Given records>
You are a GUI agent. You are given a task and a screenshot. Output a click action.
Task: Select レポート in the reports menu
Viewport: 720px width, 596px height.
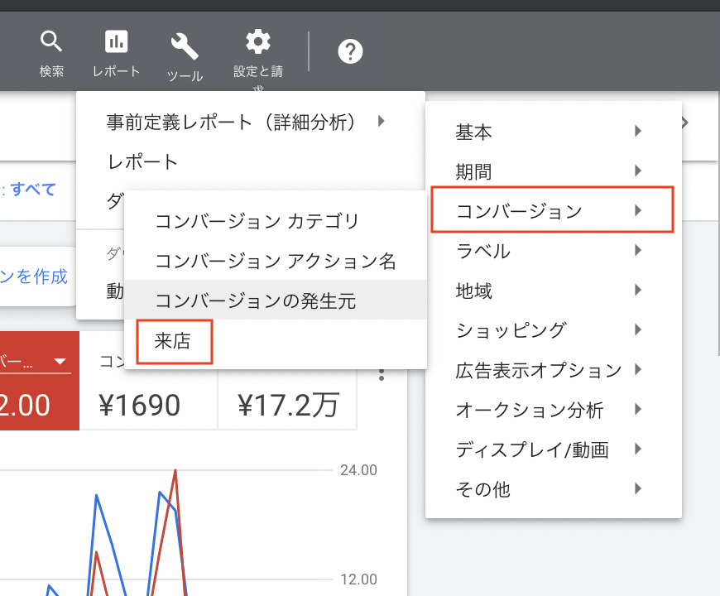pos(142,161)
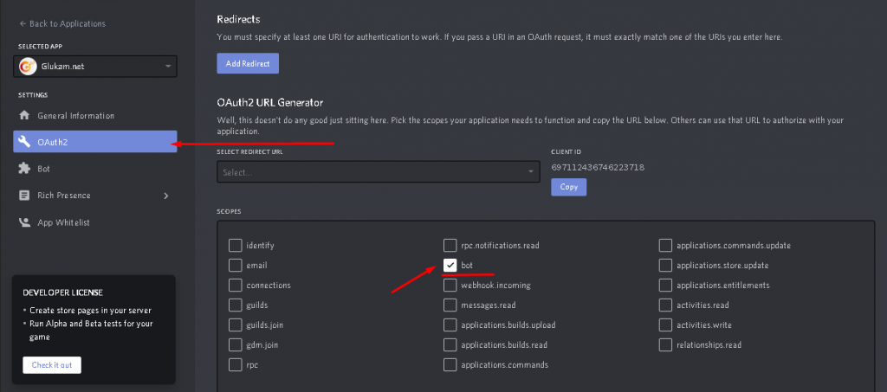This screenshot has width=887, height=392.
Task: Expand the Rich Presence chevron arrow
Action: (165, 196)
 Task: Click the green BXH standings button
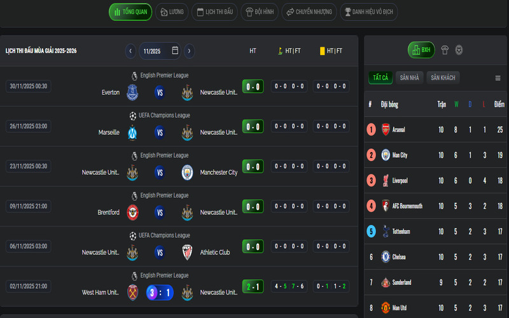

What is required>
Exact copies of all the entries, without any pictures, are what the answer must contain.

Finished task>
You are a GUI agent. You are given a task and a screenshot. Output a click action.
Task: Select レポート in the reports menu
Viewport: 720px width, 596px height.
pos(142,161)
This screenshot has width=887, height=392.
Task: Expand the Rich Presence chevron arrow
Action: (165, 196)
 Task: Click the green BXH standings button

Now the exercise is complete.